Sky-Serie „Blocco 181“: Mailand sehen und sterben

Eine neue Sky-Serie zeigt drei junge Menschen, die zwei rivalisierenden Banden angehören. Außerdem spielt sie an einem ungewohnten Ort.

Szene aus einer Fernsehserie.

Szene aus der Sky-Serie „Blocco 181“ Foto: Sky

„Entryways of Milan“ ist der Titel eines schönen Bildbandes aus dem Verlagshaus Taschen: Gezeigt werden nur die Eingangshallen der von den berühmten Architekten dieser Welthaupstadt des guten Geschmacks – wie Gio Ponti und Piero Portaluppi – entworfenen Häuser. Die Domizile in den Häusern muss man sich anhand der Pracht ihrer Eingänge ausmalen. Vielleicht hilft einem dabei die Erinnerung an das elegante Apartment von Jeanne Moreau und Marcello Mastroianni in Michelangelo Antonionis Filmklassiker „La notte“, in einem Gebäude gleich neben Gio Pontis Pirelli-Hochhaus. Oder an die opulente Portaluppi-Villa in Luca Guadagninos „I Am Love“.

********************

> _Schriftliche Aufgabe_
Schreiben Sie aus dem Artikel über die Serie „Blocco 181“ alles ab „Eine neue Sky-Serie“ bis hinunter zu „aus einer Fernsehserie.“ wortgetreu ab. Die Daten werden für die Bearbeitung nicht gebraucht.

> _Vorliegende Daten_
********************

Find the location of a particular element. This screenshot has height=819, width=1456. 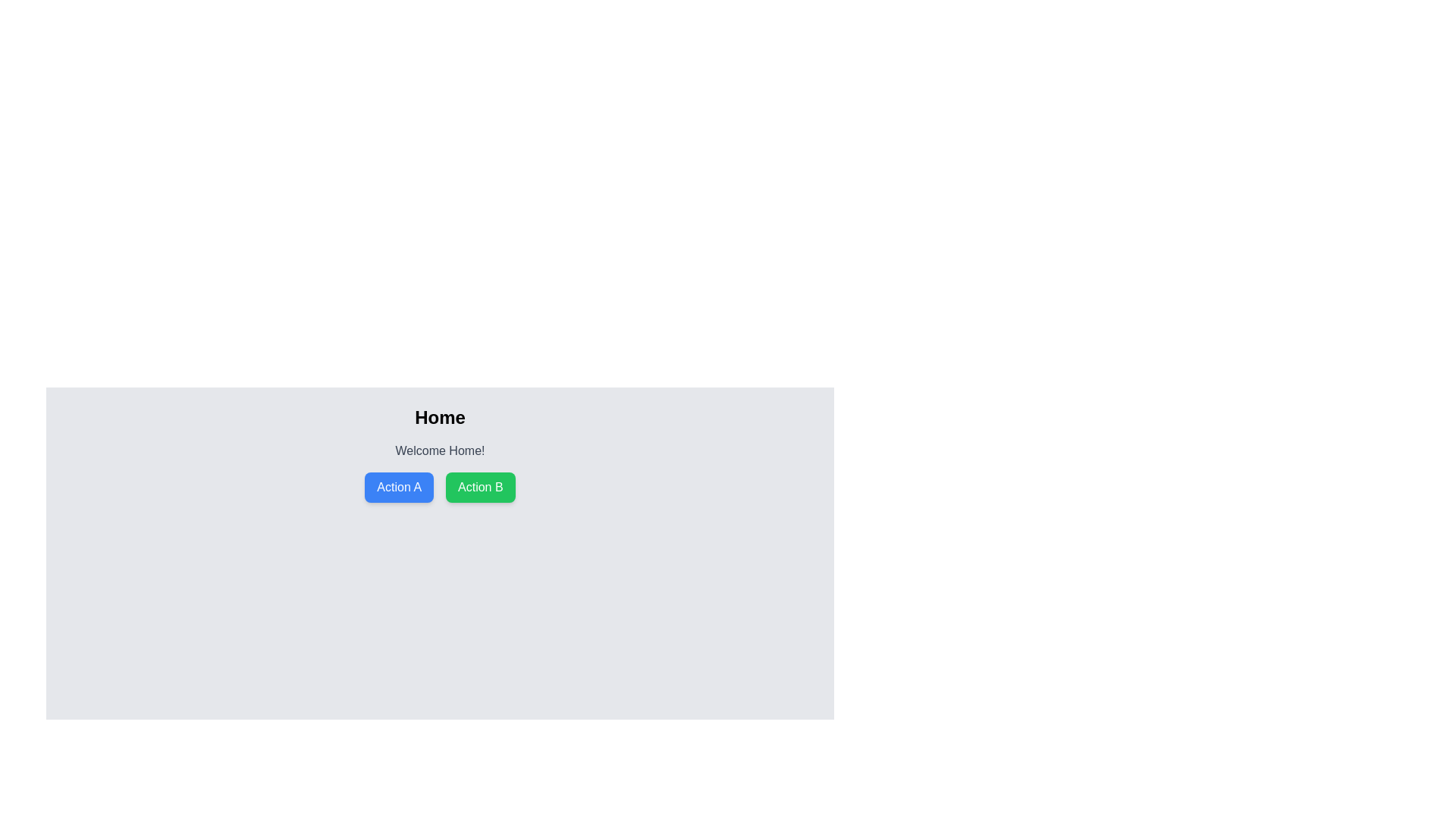

the green rectangular button labeled 'Action B' is located at coordinates (479, 488).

********************

> _Antwort zur Aufgabe_
Eine neue Sky-Serie zeigt drei junge Menschen, die zwei rivalisierenden Banden angehören. Außerdem spielt sie an einem ungewohnten Ort.

Szene aus einer Fernsehserie.